YOUR INSTRUCTIONS
Could you repeat exactly the lines from the one containing "Click the 5131 Producers, directors heading" through the last line of the records, with no pictures?

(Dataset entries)
---+---
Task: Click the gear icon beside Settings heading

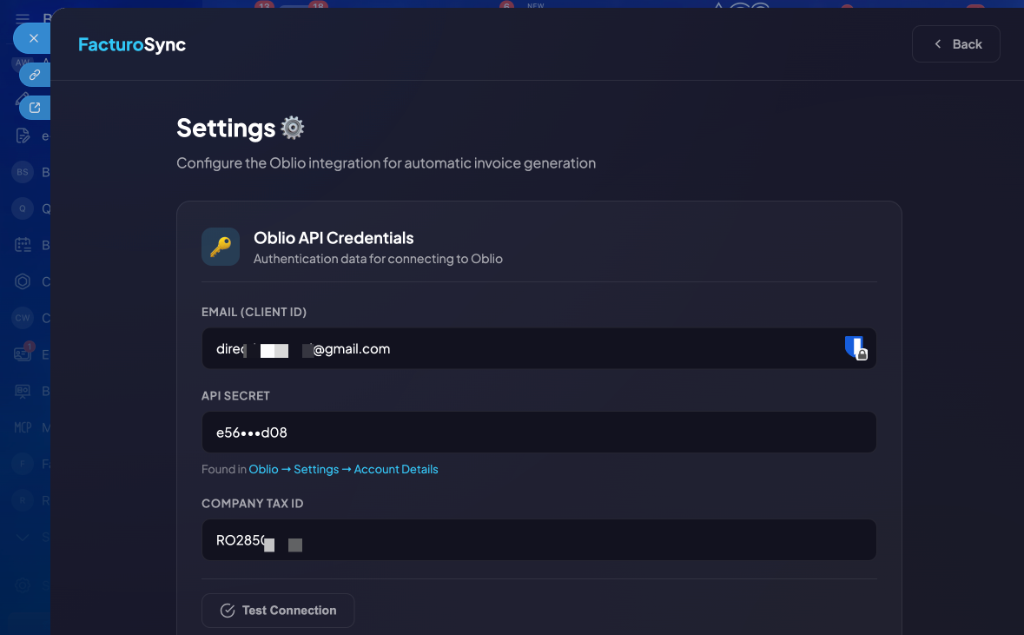Action: tap(292, 128)
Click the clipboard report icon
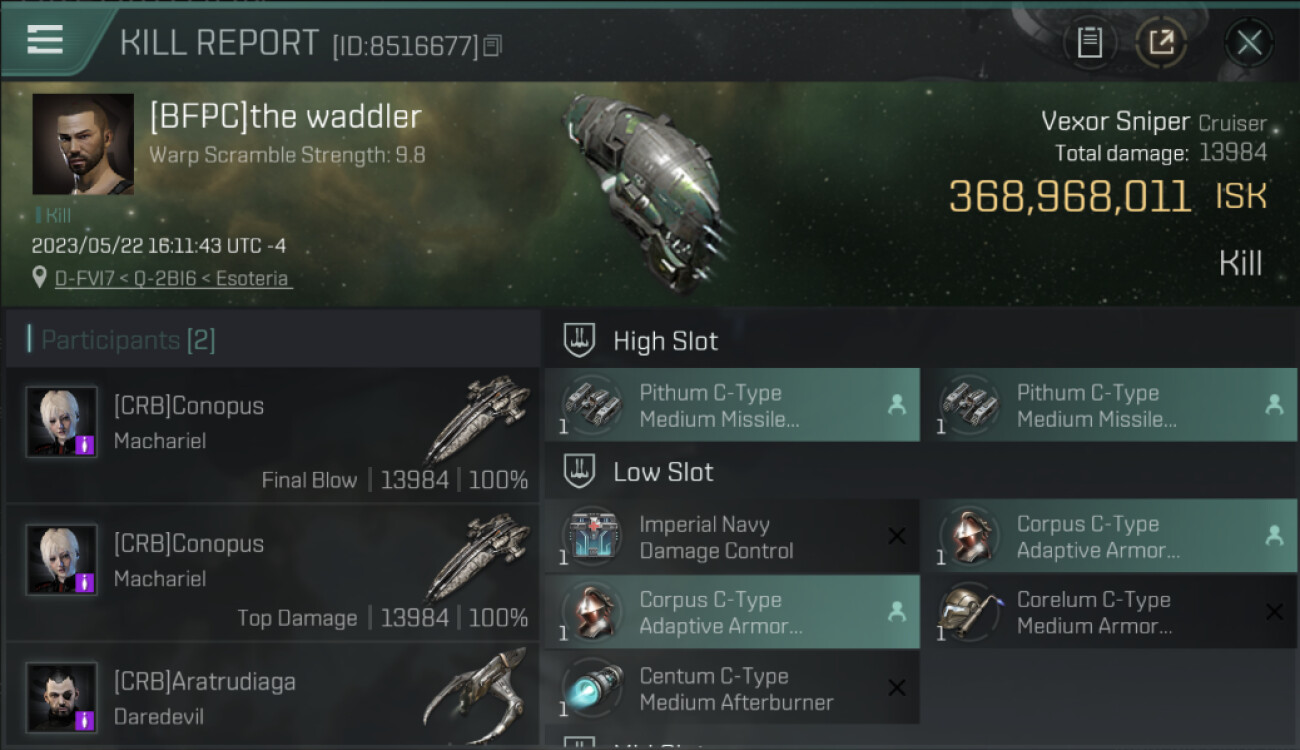 tap(1090, 43)
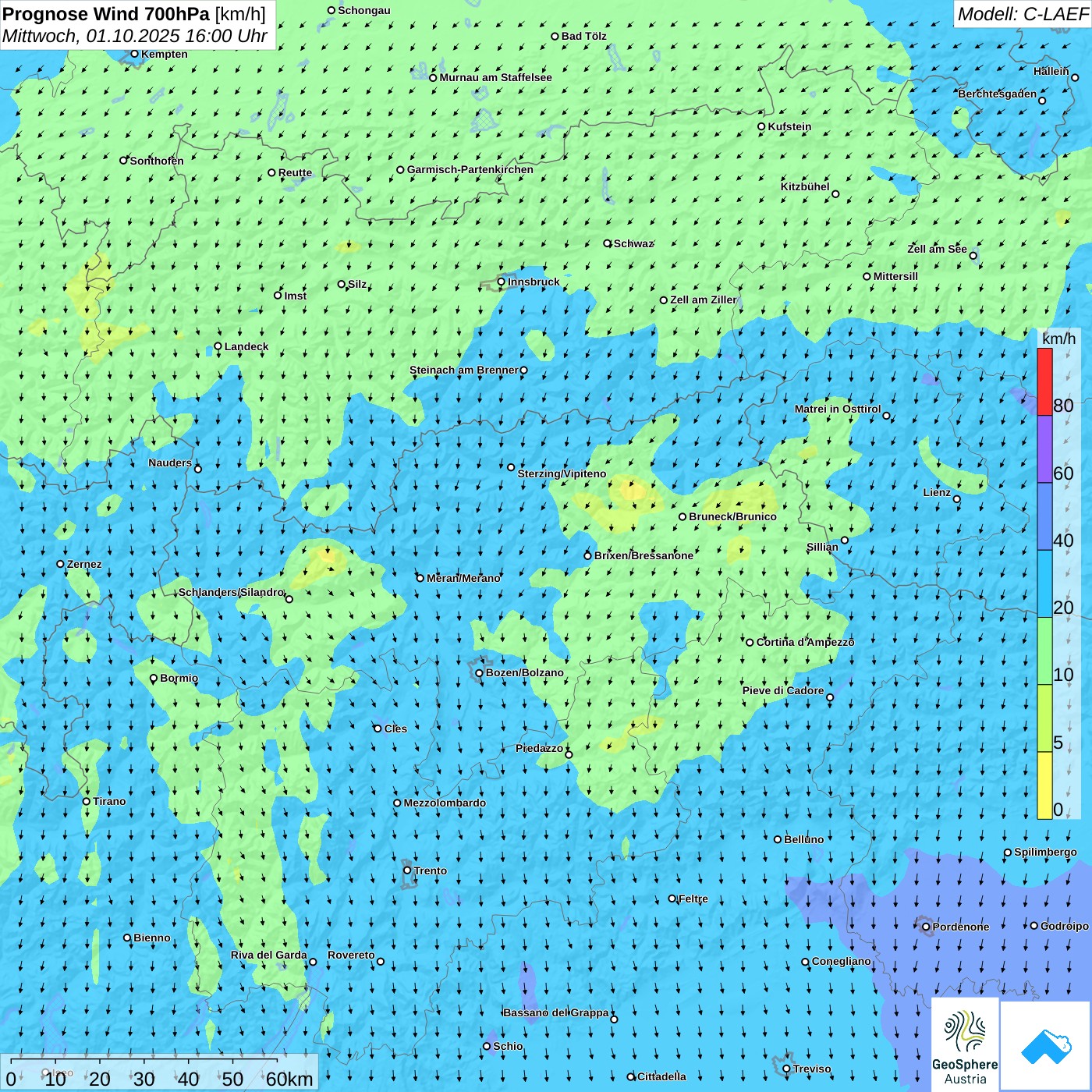
Task: Click the Trento location marker
Action: point(407,870)
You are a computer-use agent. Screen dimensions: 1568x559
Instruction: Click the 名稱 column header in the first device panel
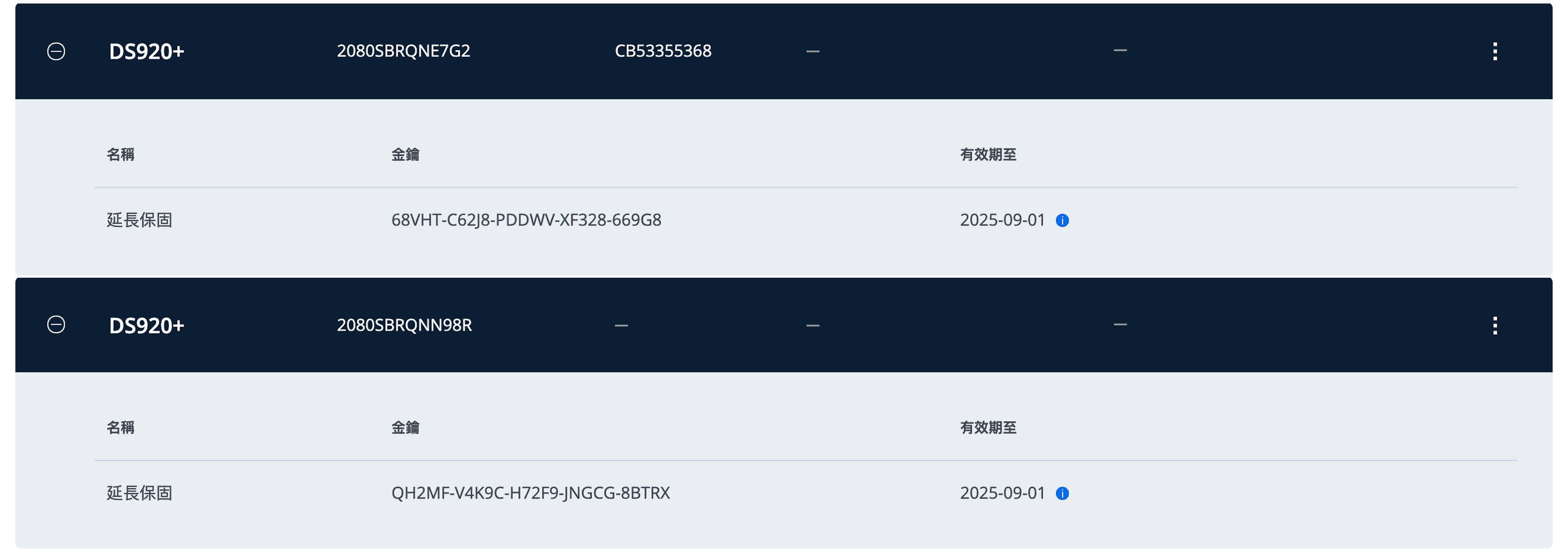121,154
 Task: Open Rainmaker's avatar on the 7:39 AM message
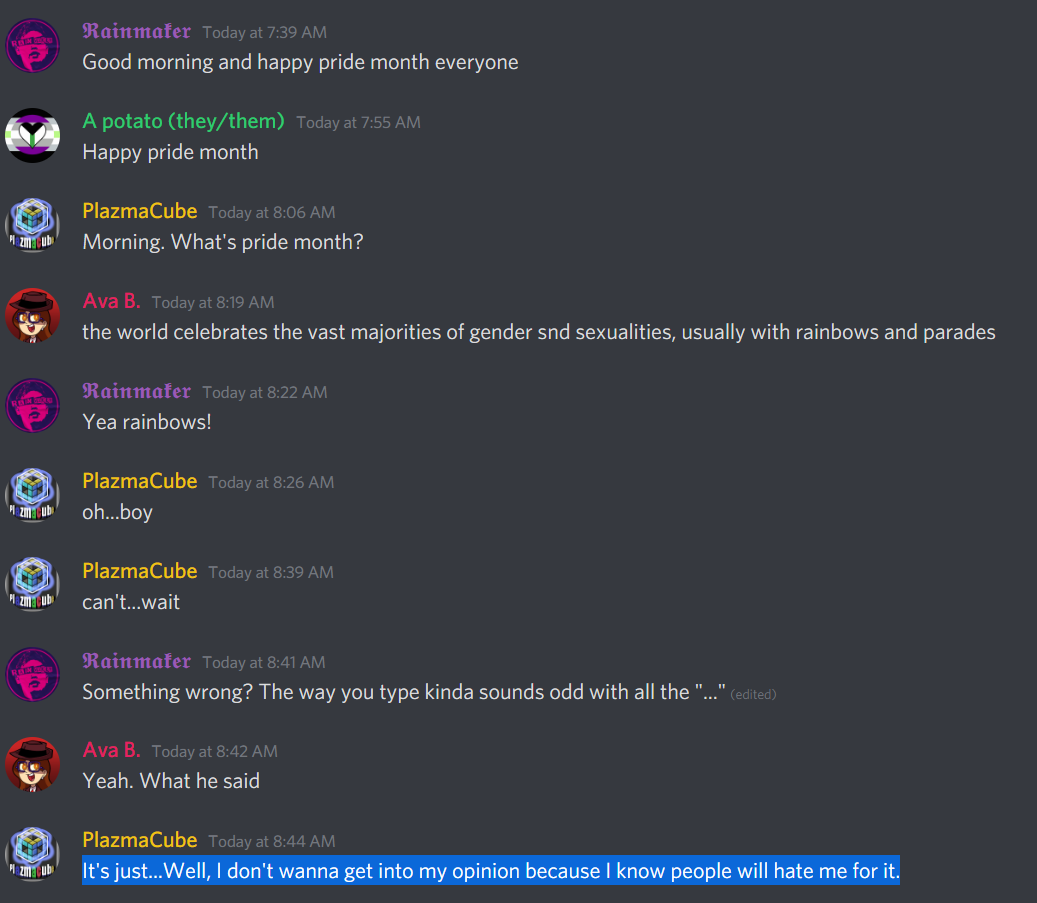point(32,46)
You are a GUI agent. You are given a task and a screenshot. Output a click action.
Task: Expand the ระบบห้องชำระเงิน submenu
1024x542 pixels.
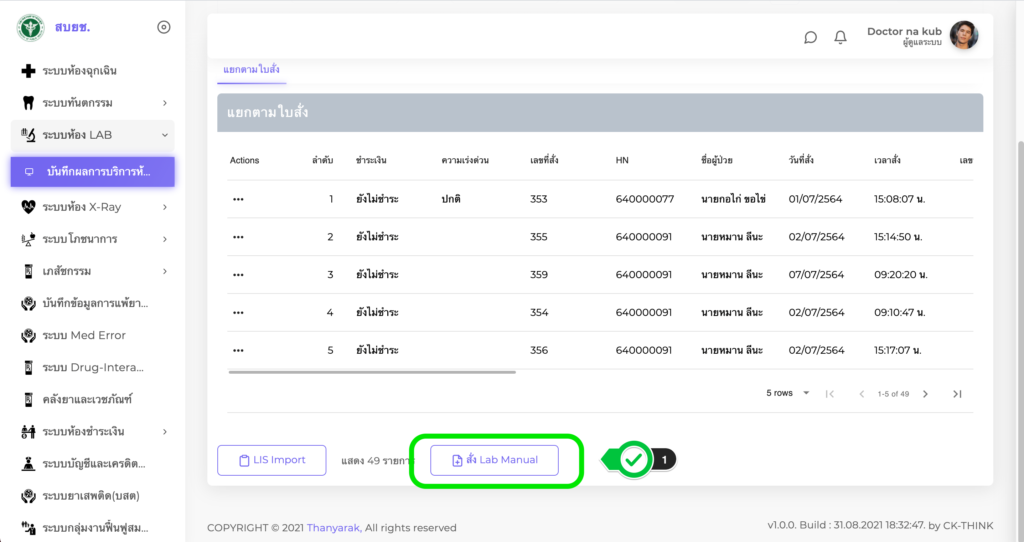click(164, 431)
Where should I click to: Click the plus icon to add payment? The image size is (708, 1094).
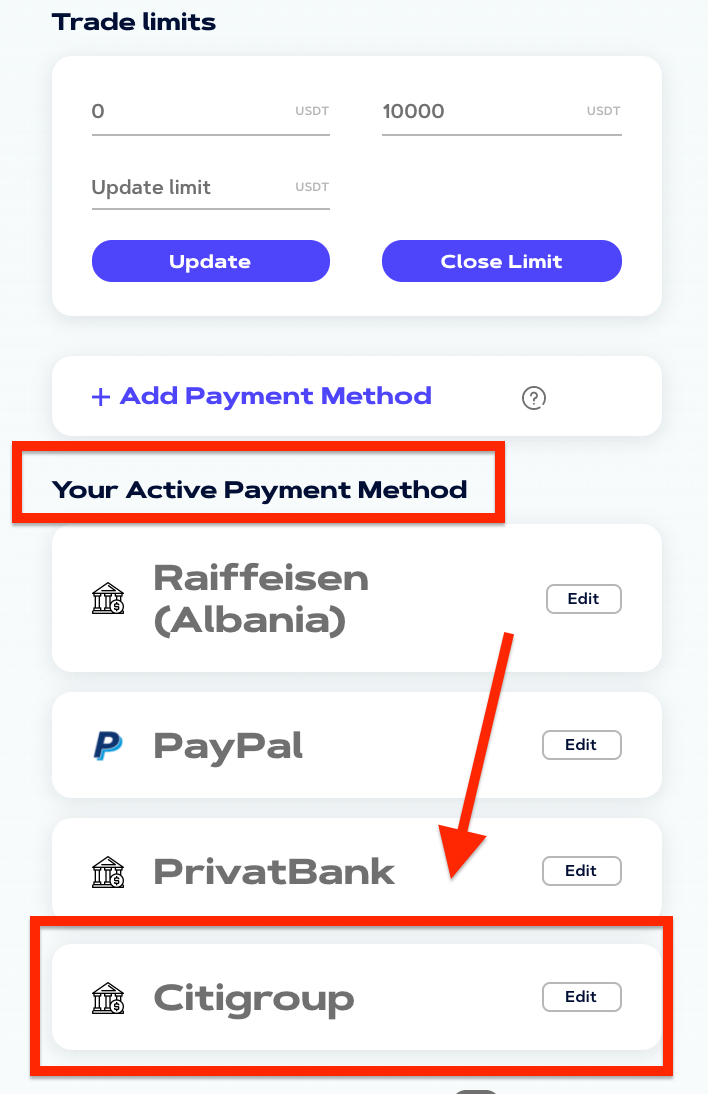pos(101,397)
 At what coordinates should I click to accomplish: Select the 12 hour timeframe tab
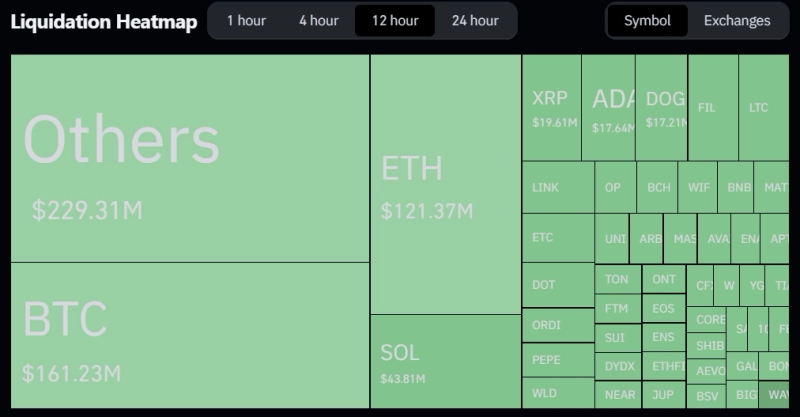pos(395,20)
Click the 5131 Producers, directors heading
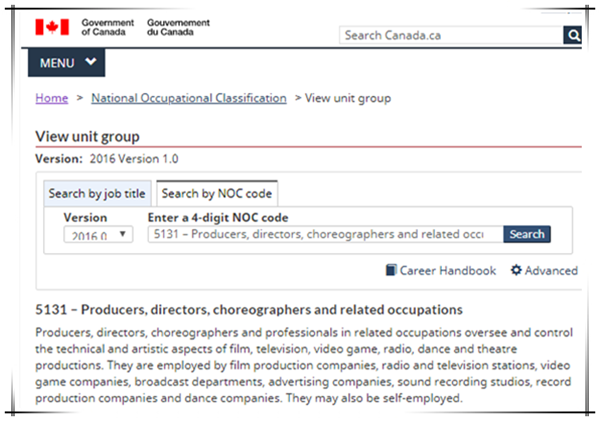This screenshot has height=421, width=600. pos(249,310)
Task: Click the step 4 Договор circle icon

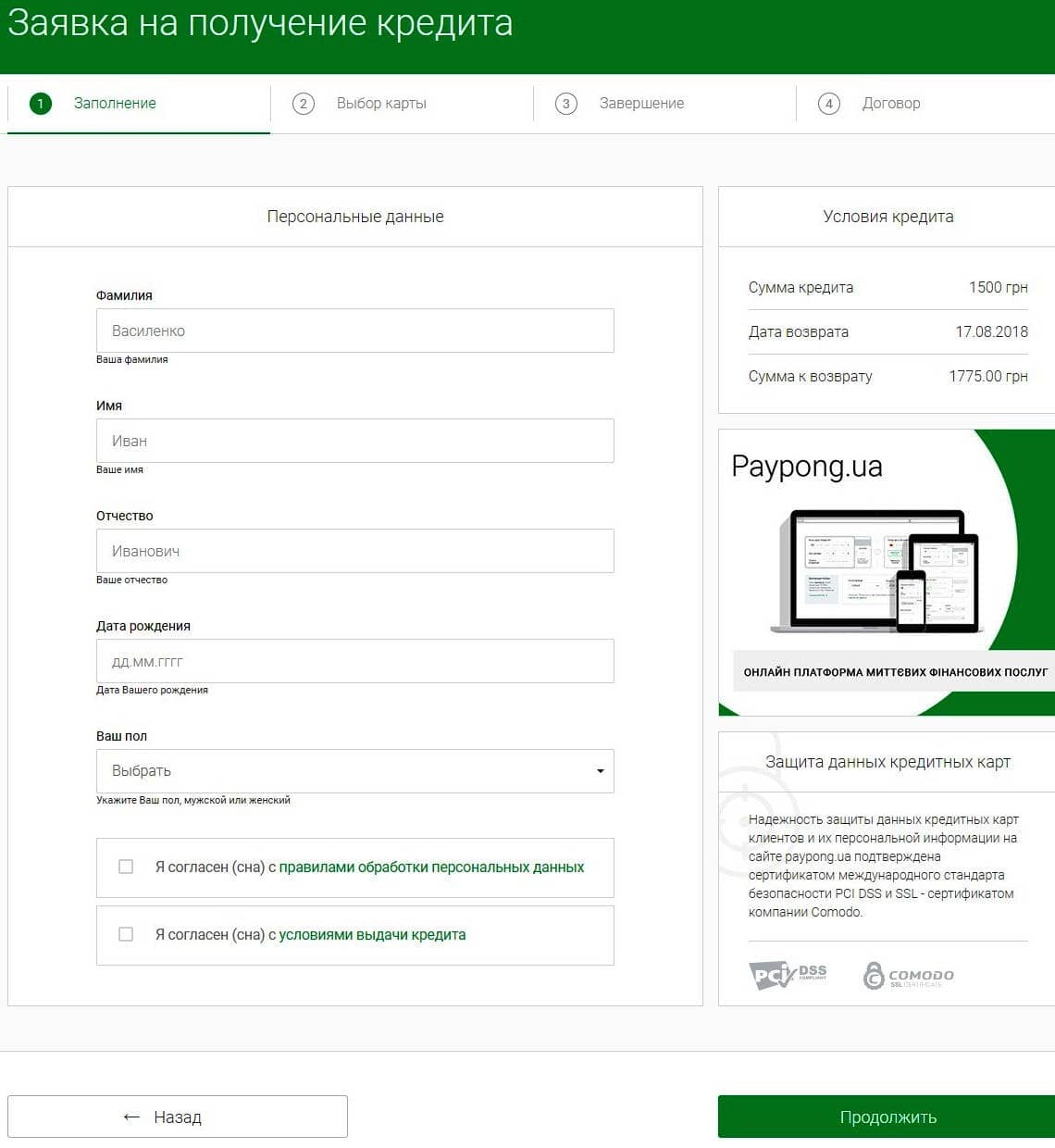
---+---
TASK RESPONSE
Click the 5131 Producers, directors heading
This screenshot has height=421, width=600. pos(249,310)
Task: Click the step 4 Договор circle icon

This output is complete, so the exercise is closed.